New Personnel: Welcome to Tim McQuaid, a third-year graduate student at NMSU, who will be replacing Mark Croom as the emergency fill-in observing specialist. Tim has already begun training so you will likely encounter him soon!
There is some OPEN time remaining in September (last month of Q3). We have received requests for some of it, but not all. To request this time please follow the standard procedure by emailing your request to Ben Williams, Russet McMillan, Amanda Townsend, Nancy Chanover, and your institutional scheduler. Be sure to include the specific slot you are requesting (or specify that any time slot will do) and a short justification.
The Q4 schedule is in the works; we expect to have a first draft in about a week.
September 8-17 (next week!) is the only open time remaining in the ARCSAT Q3 schedule.

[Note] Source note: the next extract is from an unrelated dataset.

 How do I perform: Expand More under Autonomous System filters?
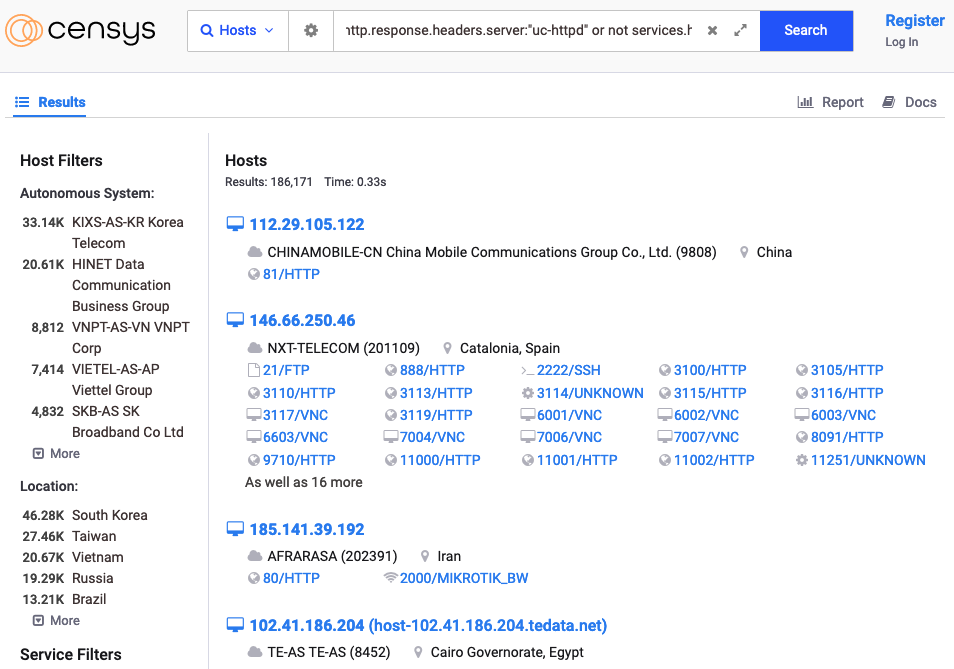[56, 453]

Close to having something - all requested pieces and updates were implemented. Need to coordinate with SDSS before - users should start using it! mainapo.nmsu.edu - more eyes on the better.
4 classes coming in Q4, 1 moved to Q1 (?) ASPEN team meeting Open House on 10/11 ARC BoG meeting on November 4 - will request science highlights next month Jan AAS meeting - booth, other? - Oct 6 is abstract deadline, 9/25 is Splint
Open action items from previous meetings:
New action items from this meeting:
None.
The next meeting will be on October 7, 2025 at 10:30 MDT.